-------- TEXT EXCERPT

Chapter 3 Assignment 2

Data Prep

Package Explanations:

sf: GIS work in R
sp: additional spatial stats features
raster: allows working with raster files in R (more GIS software)
fields: even more spatial tools
dplyr: data prep/cleaning
stringr: final data presentation, helps with making tables
rsample: for re-sampling data later on
gbm: contains the gbm() function (gradient boosted regression ML)
rpart: contains the rpart() function (recursive partinition ML)

The raw data from Strava of my walk across the field in front of Anderson hall (I definitely looked insane), and the standard Kansas shapefile.

# dropbox of spatial data
url <- 
  "https://www.dropbox.com/scl/fi/0jv0p7advzw2b4nl7j8zc/Spatial_data_of_Anderson_green.gpx?rlkey=xp28o3cbbq5jljo29vkxcwc9w&dl=1"

# read the file
pt.and <- st_read(dsn=url,layer="track_points")

## Reading layer `track_points' from data source 
##   `https://www.dropbox.com/scl/fi/0jv0p7advzw2b4nl7j8zc/Spatial_data_of_Anderson_green.gpx?rlkey=xp28o3cbbq5jljo29vkxcwc9w&dl=1' 
##   using driver `GPX'
## Simple feature collection with 1661 features and 26 fields
## Geometry type: POINT
## Dimension:     XY
## Bounding box:  xmin: -96.58064 ymin: 39.18812 xmax: -96.57917 ymax: 39.18956
## Geodetic CRS:  WGS 84

# keep only spatial data
pt.and <- pt.and[,4]

# load shapefile of Kansas from census.gov
sf.us <- st_read("cb_2015_us_state_20m.shp")

## Reading layer `cb_2015_us_state_20m' from data source 
##   `C:\Users\rmsho\Documents\ST764-Portfolio\Portfolio-Sholl\cb_2015_us_state_20m.shp' 
##   using driver `ESRI Shapefile'
## Simple feature collection with 52 features and 9 fields
## Geometry type: MULTIPOLYGON
## Dimension:     XY
## Bounding box:  xmin: -179.1743 ymin: 17.91377 xmax: 179.7739 ymax: 71.35256
## Geodetic CRS:  NAD83

sf.kansas <- sf.us[48,6]
sf.kansas <- as(sf.kansas, 'Spatial')

# Plot to confirm the correct file has been pulled
plot(sf.kansas,main="",col="white")

Shapefile of Anderson field for a boundary of the map.

I actually didn’t record a separate walk around the perimeter and eliciting the perimeter from my initial data sounded painful, fortunately Yoshi was already working on the same area for his project so I “borrowed” his file. Industry gold-standard behavior.

----------------

- **PROBLEMS**
**a.** Translate this sentence from the R spatial data assignment into Spanish: "I actually didn’t record a separate walk around the perimeter and eliciting the perimeter from my initial data sounded painful, fortunately Yoshi was already working on the same area for his project so I “borrowed” his file."
**b.** Carry on writing the R spatial data assignment, starting right after its final sentence.

-------- RECORDS SUPPLIED

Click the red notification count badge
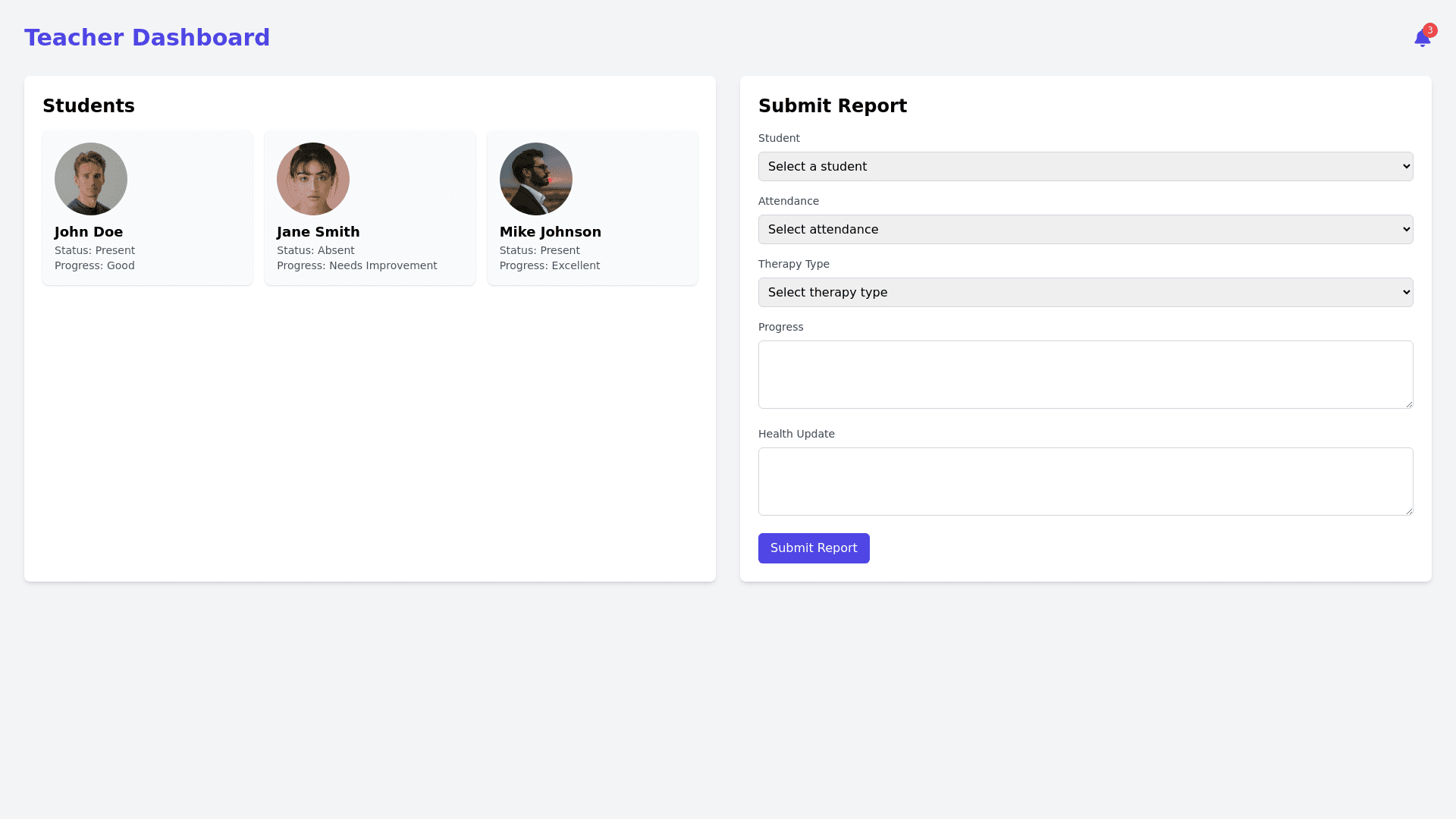 (1430, 30)
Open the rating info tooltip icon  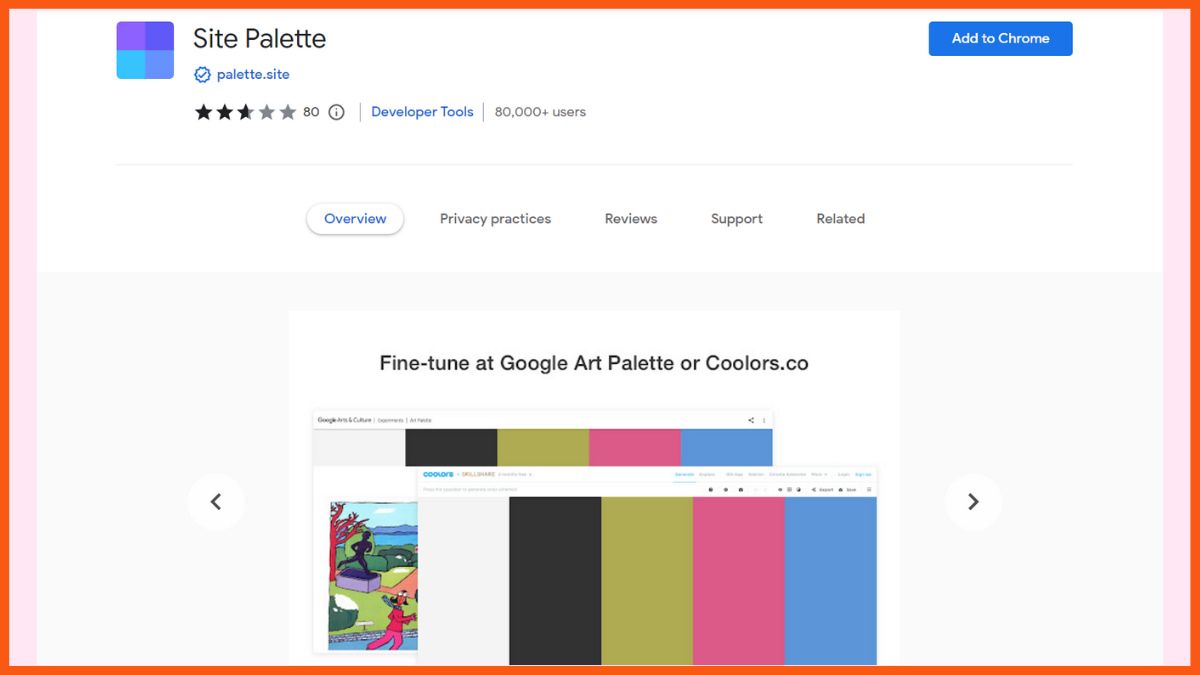pos(335,112)
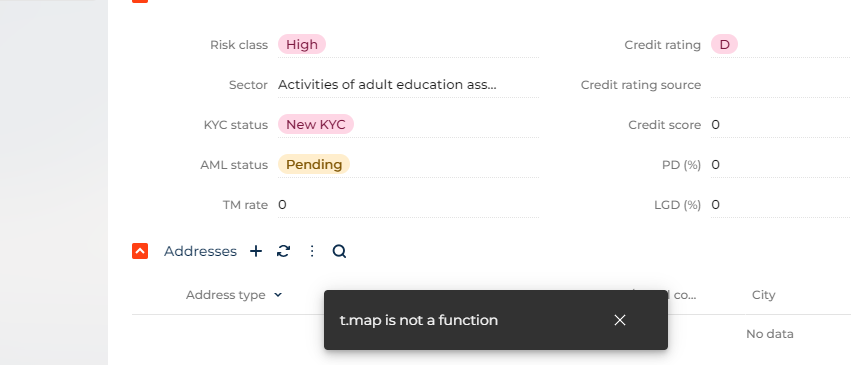Click the Addresses section title
The image size is (851, 365).
click(x=200, y=251)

----------------

- **ANSWERS IN ORDER**
**a.** En realidad no grabé una caminata aparte alrededor del perímetro y extraer el perímetro de mis datos iniciales me parecía doloroso; por suerte, Yoshi ya estaba trabajando en la misma zona para su proyecto, así que «tomé prestado» su archivo.

**b.**
# Make shapefile of study area around Anderson green 
## (credits: Yoshimitsu Nagaoka)
url <- 
  "https://www.dropbox.com/scl/fi/rjsmyq7tfmabin0fkh8q4/Boundary-3-1.gpx?rlkey=87difl7j4nonaewlde4ngzd0q&dl=1"
pt.study.area <- st_read(dsn=url,layer="track_points")

## Reading layer `track_points' from data source 
##   `https://www.dropbox.com/scl/fi/rjsmyq7tfmabin0fkh8q4/Boundary-3-1.gpx?rlkey=87difl7j4nonaewlde4ngzd0q&dl=1' 
##   using driver `GPX'
## Simple feature collection with 443 features and 26 fields
## Geometry type: POINT
## Dimension:     XY
## Bounding box:  xmin: -96.5807 ymin: 39.18817 xmax: -96.57913 ymax: 39.18952
## Geodetic CRS:  WGS 84

sf.study.area  <- st_polygon(list(rbind(st_coordinates(pt.study.area),st_coordinates(pt.study.area)[1,])))
sf.study.area <- st_buffer(sf.study.area, .00006)
sf.study.area <- st_sf(st_sfc(sf.study.area),crs = crs(sf.kansas)) 


plot(sf.study.area)
plot(pt.and,add=TRUE)

hist(pt.and$ele,col="grey")

summary(pt.and$ele)

##    Min. 1st Qu.  Median    Mean 3rd Qu.    Max.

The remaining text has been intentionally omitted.